Normen
AVG §69
AVG §69 Abs2
AVG §69 Abs3
FrPolG 2005 §52 Abs5
NAG 2005
NAG 2005 §21a Abs1
NAG 2005 §28 Abs1
NAG 2005 §46 Abs1 Z2
NAG 2005 §47 Abs2
VwRallg
European Case Law Identifier: ECLI:AT:VWGH:2018:RA2017220173.L00
Spruch:
Die Revision wird zurückgewiesen.
Begründung
1. Nach Art. 133 Abs. 4 B‑VG ist gegen ein Erkenntnis des Verwaltungsgerichts die Revision zulässig, wenn sie von der Lösung einer Rechtsfrage abhängt, der grundsätzliche Bedeutung zukommt, insbesondere weil das Erkenntnis von der Rechtsprechung des Verwaltungsgerichtshofs abweicht, eine solche Rechtsprechung fehlt oder die zu lösende Rechtsfrage in der bisherigen Rechtsprechung nicht einheitlich beantwortet wird.
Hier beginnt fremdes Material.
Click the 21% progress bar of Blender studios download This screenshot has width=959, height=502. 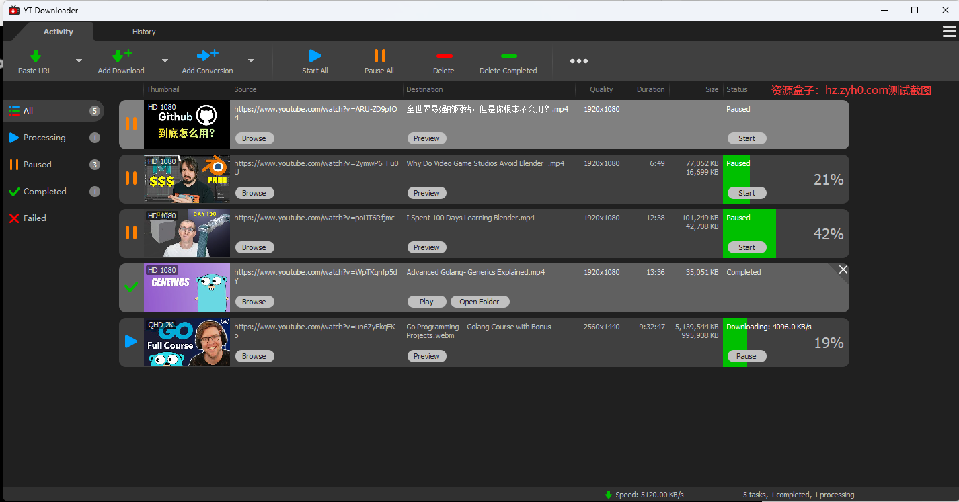[736, 179]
Gemäß § 34 Abs. 1 VwGG sind Revisionen, die sich wegen Nichtvorliegen der Voraussetzungen des Art. 133 Abs. 4 B‑VG nicht zur Behandlung eignen, ohne weiteres Verfahren in nichtöffentlicher Sitzung mit Beschluss zurückzuweisen.
Gemäß § 34 Abs. 1a VwGG ist die Zulässigkeit einer außerordentlichen Revision nach Art. 133 Abs. 4 B‑VG im Rahmen der dafür in der Revision vorgebrachten Gründe (§ 28 Abs. 3 VwGG) zu überprüfen.
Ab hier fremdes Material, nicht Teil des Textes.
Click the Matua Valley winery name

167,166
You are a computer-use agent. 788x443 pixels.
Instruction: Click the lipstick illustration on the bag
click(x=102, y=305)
2. Mit dem angefochtenen Erkenntnis gab das Verwaltungsgericht der Beschwerde des Revisionswerbers, eines Staatsangehörigen von Bosnien und Herzegowina, gegen den Bescheid der belangten Behörde vom 27. Februar 2017, mit dem ‑ unter amtswegiger Wiederaufnahme der rechtskräftig abgeschlossenen Verfahren über den Erstantrag des Revisionswerbers vom 14. April 2015 auf Erteilung eines Aufenthaltstitels „Rot‑Weiß‑Rot ‑ Karte plus“ gemäß § 46 Abs. 1 Z 2 Niederlassungs‑ und Aufenthaltsgesetz (NAG) sowie den Verlängerungsantrag vom 13. November 2015 jeweils nach § 69 Abs. 1 Z 1 und Abs. 3 AVG ‑ diese Anträge gemäß den §§ 70 Abs. 1 AVG, 47 Abs. 2 iVm. 21a Abs. 1 NAG sowie der weitere Verlängerungsantrag vom 22. November 2016 gemäß den §§ 47 Abs. 2 iVm. 21a Abs. 1 NAG abgewiesen worden waren, keine Folge.
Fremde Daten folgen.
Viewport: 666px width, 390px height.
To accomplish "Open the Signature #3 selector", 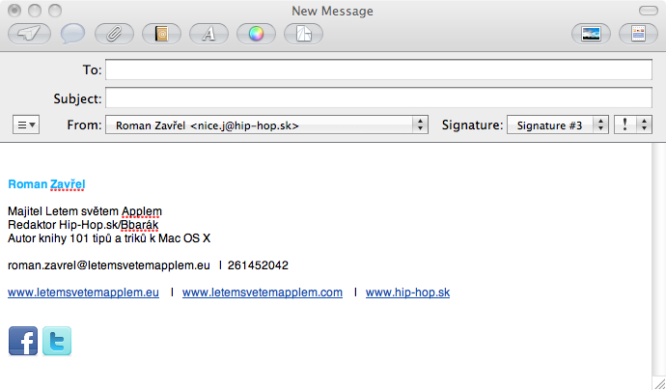I will [x=557, y=125].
Das Verwaltungsgericht begründete die Entscheidung im Wesentlichen damit, dass der Revisionswerber die Erteilung bzw. Verlängerung des Aufenthaltstitels durch Vorlage eines gefälschten A1 Zertifikats herbeigeführt habe, sodass die Verfahren wiederaufzunehmen gewesen seien. In den wiederaufgenommenen Verfahren seien die Anträge abzuweisen gewesen, weil der Aufenthalt ‑ auf Grund der Vorlage einer gefälschten Urkunde und der damit zum Ausdruck gebrachten fehlenden Verbundenheit mit den Gesetzen des Aufnahmestaats ‑ gemäß § 11 Abs. 2 Z 1 iVm. Abs. 4 Z 1 NAG die öffentliche Ordnung und Sicherheit gefährden würde und damit den öffentlichen Interessen widerstreite. Die Erteilung des Aufenthaltstitels sei auch nicht im Rahmen einer Interessenabwägung im Sinn des Art. 8 EMRK und § 11 Abs. 3 NAG zur Aufrechterhaltung des Privat- und Familienlebens geboten.
Das Verwaltungsgericht sprach ferner aus, dass die Revision gemäß § 25a Abs. 1 VwGG nicht zulässig sei.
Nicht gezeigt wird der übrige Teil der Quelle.